Im Minutentakt feuert Russland in der Nacht Raketen auf Kyjiw. Die Ukraine meldet zunehmend effektive Drohnenangriffe gegen Russlands Schattenflotte.

Morgen-Grauen: Eine Straße in Kyjiw, Sonntag früh nach der Angriffsnacht

„Nach den ersten Explosionen zählt man die Sekunden nicht mehr. Dann kommt der nächste Einschlag. Und der nächste. Dein Telefon füllt sich mit Warnmeldungen. Die Menschen hören auf, zu reden. Sie lauschen einfach und warten, ob die nächste Rakete näher kommt.“ Aus erster Hand schildert Katerina Mathernova, die EU-Botschafterin in Kyjiw, auf X am Sonntagmorgen die neueste Angriffsnacht in der ukrainischen Hauptstadt. 40 ballistische Raketen in 40 Minuten zählt sie; andere Quellen sprechen von 53 Minuten.

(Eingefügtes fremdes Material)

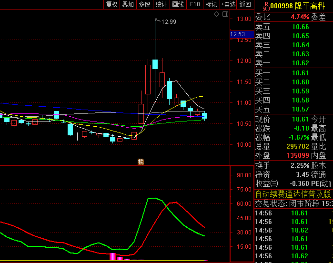Image resolution: width=333 pixels, height=263 pixels.
Task: Click the 复权 toolbar button
Action: [111, 4]
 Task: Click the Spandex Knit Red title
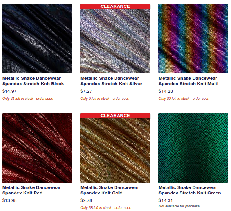point(31,190)
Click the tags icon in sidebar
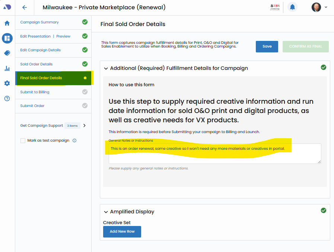The height and width of the screenshot is (252, 334). click(x=7, y=53)
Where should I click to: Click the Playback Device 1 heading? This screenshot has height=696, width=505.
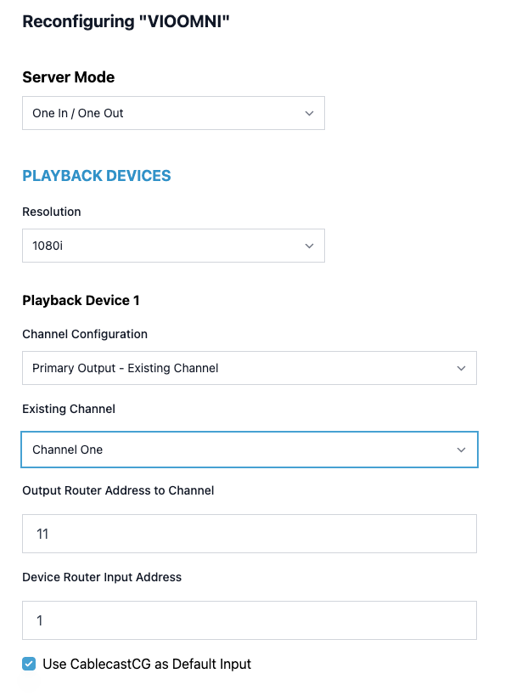coord(81,300)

Es war – da sind sich viele Beobachter einig – die intensivste Angriffsnacht auf Kyjiw seit Beginn des großangelegten russischen Angriffskrieges im Februar 2022. Präsident Wolodymyr Selenskyj sprach von einem „der massivsten ballistischen Angriffe auf Kyjiw“. Demnach gab es einen Toten und 16 Verletzte. Außenminister Andrij Sybiha sprach auf X von „brutalem Terror“; Russland habe die bisher größte Zahl an ballistischen Raketen seit Kriegsbeginn gegen Kyjiw eingesetzt.